So what have we learned???... That apparently some of these posts will contain no actual lesson and will instead be a collection of random thoughts from Ary's head. Ary decided she likes sharing random thoughts...and talking in the third person...ok im gettin tired, so:

Deuces...In Him

Friday, July 17, 2009

Poppin' out!!!

So, I haven't updated in a while partially because I haven't really felt the best these last couple days...but I do have a short slighty embarrassing story to share (warning in advance to male readers, tampons present, but it's kinda funny and there's a lesson involved i promise!) :

Today I went to Norris to take care of some NCE stuff at SOFO (the accounting office) and eat lunch. I purposely picked a table in the corner of the downstairs food court area so that I could do a quick switch, and secretly throw a tampon (i'mma just call it a thingy) sitting in my bag into my wallet which would be easier to carry to the washroom. Now any of u that have seen my wallet know how prettiful it is and how much I love it...but my feelings about it might have to change since this afternoon. What had happened was, the "thingy" didn't quite fit into my wallet, which isn't really big enough to hold a "thingy" in the first place, but i was determined to make it fit....so by the time it finally snapped shut, i had forgot what i was doin. All i could think about was my growling stomach that was angry at me for not having eatin all day. So I went to this sandwich place, close to where the grill is, and ordered a California chicken club....Man that sandwich was too fye, even without the bacon (i gave up pork at the beginning of the summer...at least for a while). So I got the plate with the sandwich on it in one hand, the chips in my other hand that held my wallet, and the bottled water nestled between my arm and my side and went up to the register. Right when i was about to step up to the lady at the register, this guy jumped in front of me, so i walked over to the guy at the register on the other side of the counter and handed him the paper with my order on it. He rang it up and told me the total. With my hands being so full it's a good thing I had my wallet in my hand. What might not have been such a good thing is that when i pressed the button to pop open my wallet to get out the money, instead of money a big, fat tampon came flying out into the man's face. My response: "oops."

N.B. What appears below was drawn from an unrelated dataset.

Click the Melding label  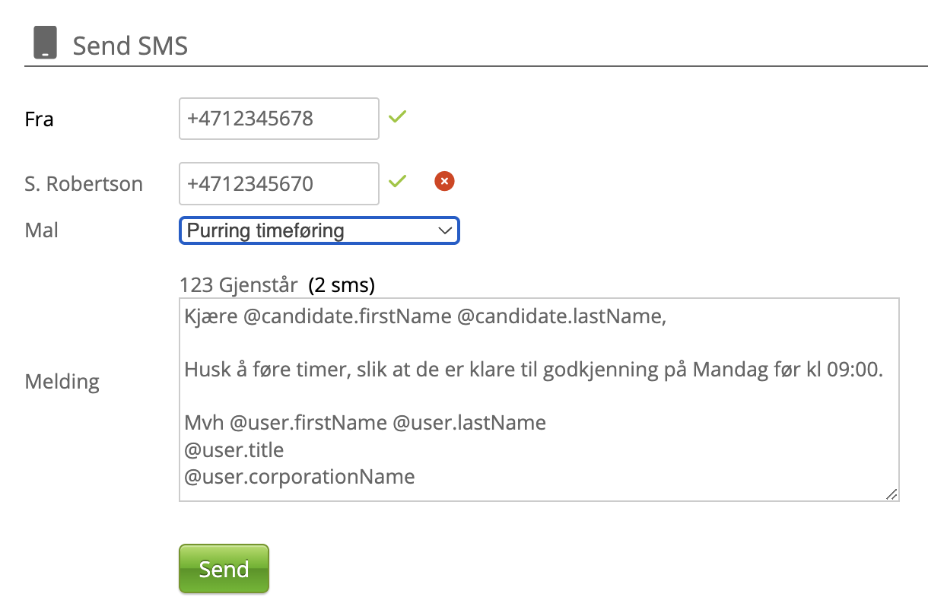pyautogui.click(x=62, y=381)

Here's what I learned: big fat thingys don't belong in my wallet/ the real lesson = Don't be trynna hide stuff, cuz the things you try your hardest to keep secret will come POPPIN' out when u least expect it!!!

Deuces...In Him

Saturday, July 11, 2009

Ovens, spilled drinks, and the larger plan

So I have a little story for you-

Once upon a time there lived a kind, beautiful, intelligent and obviously modest young lady named...D'Aryelle. Now D'Ary and her roommate lived in a beautiful apartment in Evanston and loved having people over for dinner. D'Ary's roommate especially loved having friends over for her delicious Tilapia, so tonight that's exactly what she did. After hosting their friends for many enjoyable hours of eating and laughing and generally procrastinating from being productive, D'Ary and her roomate prepared to wind down for the evening and go to bed. As a part of these preparations, D'Ary went to tidying the table from the meal's clutter, and in the process hastily picked up a left-over cup to return it to the kitchen, splashing some of the cups' contents on to the table and unfortunately on to her brand new computer located just a few inches away.

Upset and confused as to how she'd managed to do such a crazy thing, D'Ary went about cleaning up the spilled limeade and made one final trip to the kitchen so as to return the now-wet sponge. Thankful that her computer had barely gotten damp, D'Ary breathed a sigh of relief and almost left the kitchen, until she heard some sort of hissing noise. Glancing over at the stove, she noticed that the oven had never been turned off from food preparations earlier, and immediately turned the knob to the spot that said "off."

Now, what would have happened if D'Ary had never spilled that drink? If she had never made that final trip to the kitchen? If she had not stopped long enough to notice the noise? The oven, which had already been on and empty for hours would have continued to fill the apartment with gas and endangered both D'Ary and her roomate.

Moral of the story: D'Ary was upset about spilling the drink and the risk it might cause her computer, but what appeared momentarily to be a really bad thing might just have saved her life.

Trust God to turn what may appear to be bad into good.